By PENG Xin
Chip prices have plunged this year after having ascended to the height of absurdity during the pandemic. National broadcaster CCTV reported recently that a chip made by STMicroelectronics that cost 3,500 yuan (US$500) last year now is priced at 600. Another was selling at 200 yuan last year - now it can’t find a buyer at even 20 yuan.
Inflationary pressure
Behind the price swings are nothing but supply and demand. Prices surged last year as stockpiles grew in the face of anticipated supply chain disruptions. Now demand has fallen, and these companies have dumpsters of chips in storage. Buyers such as Samsung and Dell have cut orders or even told suppliers to stop shipping. Some largest chip makers including Intel and Qualcomm have raised prices to maintain margins as inflation becomes the market’s biggest problem.

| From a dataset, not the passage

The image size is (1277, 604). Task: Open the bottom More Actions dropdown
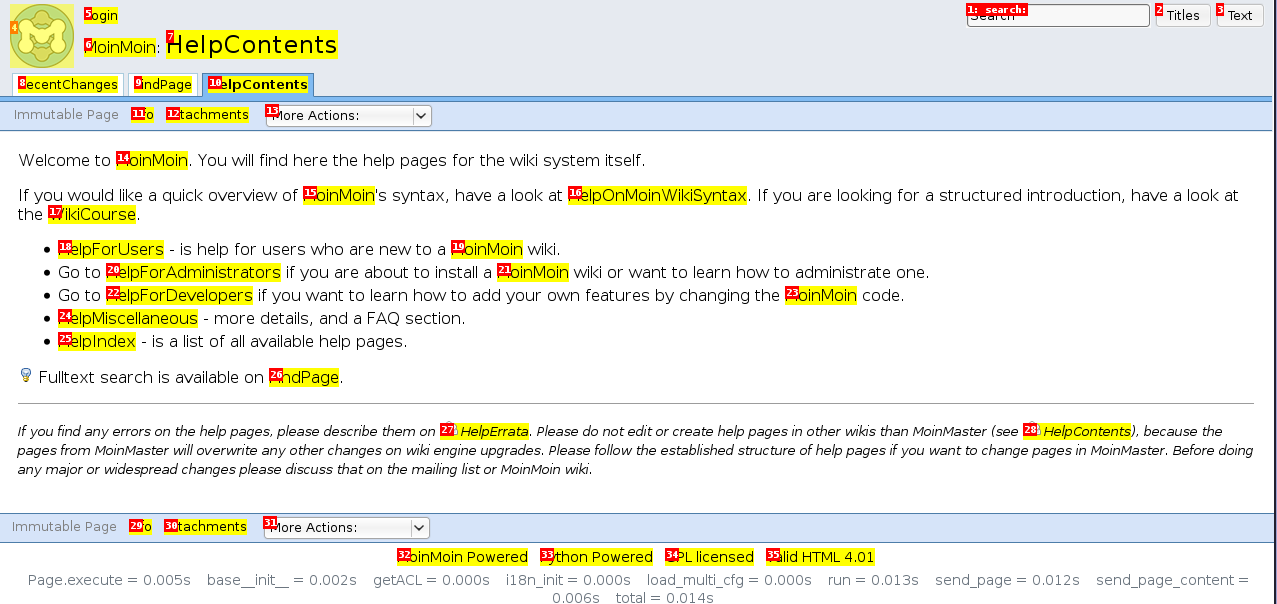click(347, 528)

Last year’s most sought-after chips have fallen the most precipitously. Graphics processing units (GPUs) made by Nvidia and AMD, widely used for mining Ethereum, are at their lowest since the crypto crash of 2021. Display Driver Integrated Circuits (DDIC), essential to smartphone screens, are at two-year lows. Both are higher than their pre-pandemic levels.

Road to recovery
Car chips, on the other hand, have mostly been immune to price drops. As EV sales grow, the demand for microcontroller units (MCU) is outpacing supply, with sales in China expected to exceed US$4.5 billion by 2025. Some car makers are trying to make their own MCUs but that will take at least two years. Even those who are already making their own chips need at least six months to recalibrate equipment.
Some car chip makers such as Bosch are facing capacity constraints due to problems with their own suppliers. Delivery time for some parts has gone up from 10 months to 14 months.
Chip makers who have strong control of their own supply chains may expand capacity relatively quickly to alleviate the shortage but their effort alone will only have a limited impact.